On May 5, 1999 and Texas corporation was formed called the Paso Del Norte Group (PDNG). This organization was created to focus on driving private economic development in the El Paso region. On June 5, 2001, another nonprofit "supporting organization" called the PDNG Foundation, was formed and lasted until it was dissolved in 2013. The Business Leadership Council became part of PDNG when it was officially founded in June of 2004.

PDNG worked as an "exclusive private organization," according to scholar, Yolanda Chavez Leyva. Members of the group often used the different entities associated with PDNG "interchangeably and sometimes the same entity is referred by similar, yet different names." PDNG was described in Economic Geography as "a civic organization of wealthy oligarchs, real estate developers, and politicos from both sides of the border." By 2011, the group was made up of around 350 members.

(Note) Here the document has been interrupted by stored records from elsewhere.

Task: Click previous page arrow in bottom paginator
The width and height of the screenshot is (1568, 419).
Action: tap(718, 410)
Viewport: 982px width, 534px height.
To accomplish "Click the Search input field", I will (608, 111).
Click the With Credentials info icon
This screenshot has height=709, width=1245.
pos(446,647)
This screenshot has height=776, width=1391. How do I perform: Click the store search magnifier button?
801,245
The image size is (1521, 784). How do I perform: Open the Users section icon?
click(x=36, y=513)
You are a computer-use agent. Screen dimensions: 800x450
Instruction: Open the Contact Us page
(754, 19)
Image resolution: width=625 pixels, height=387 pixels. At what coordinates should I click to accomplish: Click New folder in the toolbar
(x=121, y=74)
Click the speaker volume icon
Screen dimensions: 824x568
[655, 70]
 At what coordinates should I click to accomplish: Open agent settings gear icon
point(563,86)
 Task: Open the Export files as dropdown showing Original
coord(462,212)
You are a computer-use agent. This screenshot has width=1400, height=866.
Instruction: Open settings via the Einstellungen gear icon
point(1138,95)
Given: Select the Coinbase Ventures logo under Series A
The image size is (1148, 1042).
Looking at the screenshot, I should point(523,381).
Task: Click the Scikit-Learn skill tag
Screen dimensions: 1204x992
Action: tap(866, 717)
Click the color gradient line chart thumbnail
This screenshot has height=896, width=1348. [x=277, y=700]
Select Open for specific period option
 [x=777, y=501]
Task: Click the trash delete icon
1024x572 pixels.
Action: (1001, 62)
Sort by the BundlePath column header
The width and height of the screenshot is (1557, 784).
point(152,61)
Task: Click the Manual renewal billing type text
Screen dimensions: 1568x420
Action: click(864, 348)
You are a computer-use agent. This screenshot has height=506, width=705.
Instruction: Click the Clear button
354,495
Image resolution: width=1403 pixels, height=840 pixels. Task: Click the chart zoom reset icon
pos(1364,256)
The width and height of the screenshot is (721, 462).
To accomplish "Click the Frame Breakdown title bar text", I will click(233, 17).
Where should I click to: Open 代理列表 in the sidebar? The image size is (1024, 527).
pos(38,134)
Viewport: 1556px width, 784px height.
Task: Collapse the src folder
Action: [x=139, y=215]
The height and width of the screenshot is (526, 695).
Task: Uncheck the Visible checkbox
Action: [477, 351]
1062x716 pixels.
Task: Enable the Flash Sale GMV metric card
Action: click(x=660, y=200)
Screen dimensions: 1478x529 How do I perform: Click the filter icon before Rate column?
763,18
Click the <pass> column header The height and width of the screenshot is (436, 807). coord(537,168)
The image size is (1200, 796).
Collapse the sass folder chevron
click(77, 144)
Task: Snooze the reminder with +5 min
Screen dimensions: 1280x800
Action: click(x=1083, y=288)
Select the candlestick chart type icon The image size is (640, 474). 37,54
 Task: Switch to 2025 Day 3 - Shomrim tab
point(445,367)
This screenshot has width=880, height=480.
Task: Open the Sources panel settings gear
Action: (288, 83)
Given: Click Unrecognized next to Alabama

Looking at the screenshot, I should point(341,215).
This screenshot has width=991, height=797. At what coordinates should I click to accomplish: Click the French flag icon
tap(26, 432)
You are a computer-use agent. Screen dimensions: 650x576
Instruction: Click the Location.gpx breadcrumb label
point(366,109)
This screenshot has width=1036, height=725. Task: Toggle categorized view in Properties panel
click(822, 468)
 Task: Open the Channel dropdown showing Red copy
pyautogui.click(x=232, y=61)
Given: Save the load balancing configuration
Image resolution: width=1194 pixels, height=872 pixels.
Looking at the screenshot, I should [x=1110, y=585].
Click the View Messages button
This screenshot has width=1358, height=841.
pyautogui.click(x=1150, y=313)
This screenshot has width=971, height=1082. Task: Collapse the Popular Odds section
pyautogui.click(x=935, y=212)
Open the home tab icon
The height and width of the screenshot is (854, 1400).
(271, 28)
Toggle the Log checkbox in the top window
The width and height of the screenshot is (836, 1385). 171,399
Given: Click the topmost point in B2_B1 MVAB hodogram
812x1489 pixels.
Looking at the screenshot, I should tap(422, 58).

=== Borderplex Alliance ===
In 2012, PDNG merged with the El Paso Regional Economic Development Corp (RED-Co or REDCO) to form the Borderplex Bi-National Economic Alliance or Borderplex Alliance. REDCO, an industrial recruiter, was formed in 2004.

The Borderplex Alliance was created as "privately funded nonprofit organization" which provides "confidential, no-fee" consultations to businesses and industries that are interested in working in the El Paso region. The group works in coordination with the Greater El Paso Chamber of Commerce and the El Paso Hispanic Chamber of Commerce. The Borderplex Bi-National Economic Alliance Foundation is part of the non-profit structure that provides funding to the Borderplex Alliance.

In 2014, the organization had a staff of ten people and an annual budget of $2.1 million. By early 2015, the El Paso Times printed an article by guest columnist praising Borderplex Alliance for their role in guiding El Paso development for a decade.

The Hunt Family Foundation donated $175,000 to the Borderplex Alliance in 2017. In 2025 the Borderplex Alliance was awarded the Economic Development Organization of the Year Award from the International Economic Development Council (IEDC).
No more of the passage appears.